Geography
- Location: 50 Route 25A, Smithtown, New York, United States
- Coordinates: 40°52′05″N 73°13′22″W﻿ / ﻿40.86806°N 73.22278°W

Organization
- Type: Teaching
- Affiliated university: New York Institute of Technology College of Osteopathic Medicine
- Patron: Diocese of Rockville Centre

Services
- Emergency department: Yes
- Beds: 296

History
- Founded: 1962 (as St John's Smithtown Hospital), 1999 (as St Catherine of Siena Medical Center)

Links
- Website: stcatherines.chsli.org, sienawomenshealth.org, stcatherinenursingandrehab.chsli.org
- Lists: Hospitals in New York State

= Saint Catherine of Siena Medical Center =

St. Catherine of Siena Medical Center is a 296-bed, not-for-profit hospital located on Long Island in Smithtown, New York. The hospital opened in 1962 as St. John's Smithtown Hospital and its name was changed to its present in 1999. It is a major regional clinical campus for clinical clerkships and postgraduate medical training affiliated with the New York Institute of Technology College of Osteopathic Medicine, one of the largest medical schools in the United States. Since 2000, the hospital has been operated by Catholic Health.

== History ==
Construction of the hospital began in 1962 on a 74-acre plot of land on the outskirts of Smithtown, Long Island, New York. It was opened in 1962 as St. John's Smithtown Hospital, a not-for-profit hospital operated by the Church Charity Foundation of Long Island, an Episcopal (Anglican) organization.
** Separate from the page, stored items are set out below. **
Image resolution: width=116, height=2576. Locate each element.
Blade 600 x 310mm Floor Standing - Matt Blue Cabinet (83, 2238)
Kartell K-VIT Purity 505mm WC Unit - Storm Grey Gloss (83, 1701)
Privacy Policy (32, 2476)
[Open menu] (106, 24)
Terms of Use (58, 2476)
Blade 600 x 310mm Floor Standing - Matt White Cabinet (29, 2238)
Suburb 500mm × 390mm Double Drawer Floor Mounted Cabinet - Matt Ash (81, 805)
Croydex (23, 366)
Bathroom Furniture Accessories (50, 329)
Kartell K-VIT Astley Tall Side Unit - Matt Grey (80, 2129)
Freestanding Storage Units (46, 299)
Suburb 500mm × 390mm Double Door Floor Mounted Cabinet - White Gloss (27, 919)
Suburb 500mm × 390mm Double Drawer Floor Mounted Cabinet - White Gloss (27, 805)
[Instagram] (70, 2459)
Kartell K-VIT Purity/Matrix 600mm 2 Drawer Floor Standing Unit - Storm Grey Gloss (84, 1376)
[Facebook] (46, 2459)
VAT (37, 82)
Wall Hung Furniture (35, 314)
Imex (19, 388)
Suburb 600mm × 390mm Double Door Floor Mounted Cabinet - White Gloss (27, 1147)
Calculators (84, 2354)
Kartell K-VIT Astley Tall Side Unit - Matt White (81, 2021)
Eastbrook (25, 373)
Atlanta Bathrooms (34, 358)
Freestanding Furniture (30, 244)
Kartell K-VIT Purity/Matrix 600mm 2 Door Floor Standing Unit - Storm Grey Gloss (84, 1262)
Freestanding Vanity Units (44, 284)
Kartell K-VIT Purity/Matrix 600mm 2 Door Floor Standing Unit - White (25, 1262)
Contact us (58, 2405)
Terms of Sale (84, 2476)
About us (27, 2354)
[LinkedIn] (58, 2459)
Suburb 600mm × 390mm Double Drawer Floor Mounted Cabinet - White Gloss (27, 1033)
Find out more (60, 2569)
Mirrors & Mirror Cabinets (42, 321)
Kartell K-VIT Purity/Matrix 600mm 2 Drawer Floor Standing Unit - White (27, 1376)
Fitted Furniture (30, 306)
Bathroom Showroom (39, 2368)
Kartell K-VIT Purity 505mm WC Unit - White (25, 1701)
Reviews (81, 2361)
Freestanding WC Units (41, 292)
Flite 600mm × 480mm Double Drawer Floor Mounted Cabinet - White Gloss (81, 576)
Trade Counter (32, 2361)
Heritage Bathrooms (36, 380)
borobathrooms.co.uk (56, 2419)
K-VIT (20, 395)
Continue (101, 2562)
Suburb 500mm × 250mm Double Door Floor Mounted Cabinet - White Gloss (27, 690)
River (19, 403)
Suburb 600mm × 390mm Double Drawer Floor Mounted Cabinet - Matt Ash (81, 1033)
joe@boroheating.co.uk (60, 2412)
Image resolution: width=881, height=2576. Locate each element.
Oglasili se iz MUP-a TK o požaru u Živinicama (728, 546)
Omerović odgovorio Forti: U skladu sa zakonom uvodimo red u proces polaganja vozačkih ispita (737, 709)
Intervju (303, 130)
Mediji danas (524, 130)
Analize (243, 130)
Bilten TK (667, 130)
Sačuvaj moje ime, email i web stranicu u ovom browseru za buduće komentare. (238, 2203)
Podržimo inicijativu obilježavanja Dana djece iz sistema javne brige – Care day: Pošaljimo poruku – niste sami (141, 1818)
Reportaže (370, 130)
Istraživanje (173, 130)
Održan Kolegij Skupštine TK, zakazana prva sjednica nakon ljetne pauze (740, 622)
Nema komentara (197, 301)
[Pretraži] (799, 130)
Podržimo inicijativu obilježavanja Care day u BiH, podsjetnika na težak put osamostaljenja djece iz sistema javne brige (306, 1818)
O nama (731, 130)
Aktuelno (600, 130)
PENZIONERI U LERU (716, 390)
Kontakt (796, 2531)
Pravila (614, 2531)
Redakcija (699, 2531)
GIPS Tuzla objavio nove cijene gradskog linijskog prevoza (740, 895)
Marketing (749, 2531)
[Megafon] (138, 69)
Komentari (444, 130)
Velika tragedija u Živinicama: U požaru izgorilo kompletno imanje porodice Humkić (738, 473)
At the time of its opening, the hospital had a total of 160 employees. By its fifth year of operation, it had grown to 357 full-time employees and 151 part-time, and had provided services to nearly 100,000 patients. A local Smithtown newspaper ran an article on the fifth anniversary of St. John's opening, celebrating the hospital's delivery of Suffolk County's millionth resident.

With various expansions, the hospital campus has grown to 110 acres, and now has 296 hospital beds and 240 nursing home beds. Expansions and additions to the hospital have included:
- A Psychiatric Unit in 1976
- Medical Office Building in 1989
- Cardiac Care Unit in 1990
- Nursing and Rehabilitation Care Center in 1990
- Dialysis Unit in 1993
- Oncology Unit in 1994
- Endoscopy Suite in 2002
- Siena Women's Health Pavilion in 2009
- Center for Hyperbaric Medicine and Wound Healing in 2015
- St. Catherine & St. Charles Health & Wellness Center in 2017

St. John's Smithtown Hospital was purchased by the Catholic Health Services of Long Island (now known as Catholic Health) on February 29, 2000, and renamed St. Catherine of Siena Medical Center after the 14th-century Catholic saint Catherine of Siena.

== Accreditation ==
St. Catherine of Siena Medical Center is accredited by the Joint Commission, having received the National Quality Approval Gold Seal and the Joint Commission's Top Performer Key. It has been designated a Breast Imaging Center of Excellence by the American College of Radiology.

== Awards ==

In June 2017, the Healthcare Association of New York State (HANYS) presented its 2017 Pinnacle Award for Quality and Patient Safety to St. Catherine of Siena Medical Center for outstanding initiatives that enhanced patient care. The hospital was awarded the GOLD PLUS Seal by the American Heart Association, and the American Stroke Association in 2016, designating them a member of the Stroke Honor Roll. In December 2016, Becker's Hospital Review listed the hospital as one of "49 Hospitals With the Lowest Heart Attack Mortality Rates." The hospital was one of 36 hospitals in the United States to receive the U.S. Department of Health and Human Services Outstanding Leadership Award for Achievements in Eliminating Ventilator-Associated Pneumonia in 2011.